The operation $(*)$ is defined as $$a*b=|a-b|, \forall a,b \in \mathbb{R},$$
and I am to prove that $(*)$ is not associative in $\mathbb{R}$, that is, to prove that it is not true in general that
$$||a-b|-c|=|a-|b-c||.$$
I do not really know how to do it smartly. I have two options in mind: (1) I can disprove that '$(*)$ is associative in general in $\mathbb{R}$' by giving a counterexample, such as $||2-4|-6| \neq |2-|4-6||$ or (2) I can do the following:
Let us suppose on the contrary that $$||a-b|-c|=|a-|b-c||,$$
then
$$|a-b|-c=\pm(a-|b-c|).$$ For any of the cases, plus or minus, I can arrive at contradictions in the following conditions: (1) $a=b \neq c$ (2) $a=c\neq b$ (3) $b=c\neq a$ (4) $a=b=c$, and (5) $a \neq b \neq c.$
Now, is there a smarter or more concise way to prove that $(*)$ is not associative in $\mathbb{R}$ in general?

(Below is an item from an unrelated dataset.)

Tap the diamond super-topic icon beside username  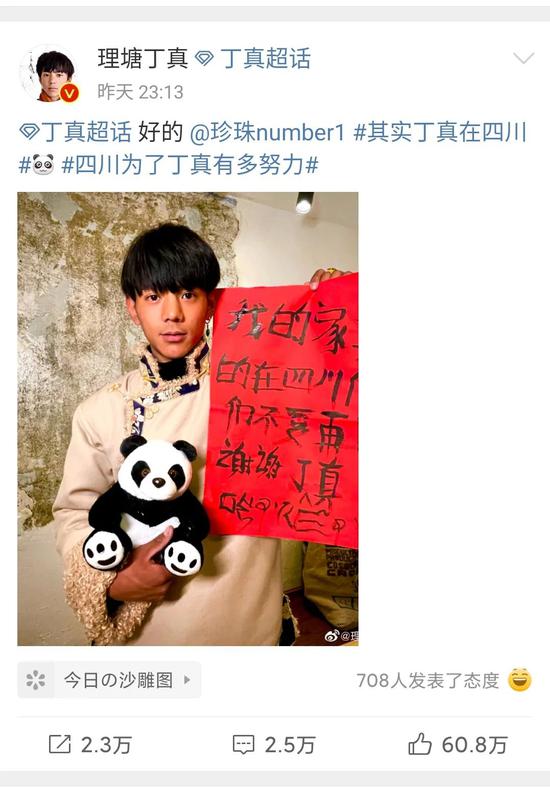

For $*$ to be associative over $\Bbb R$, it must be $$||a-b|-c|=|a-|b-c||\quad \forall\ a,b,c \in\Bbb R.$$ Since the above identity must hold for all $a,b,c \in\Bbb R$ then, as @Kyson commented, a counterexample like $$4=|2-6|=||2-4|-6| \neq |2-|4-6||=|2-2|=0$$ proves $*$ is not associative in general.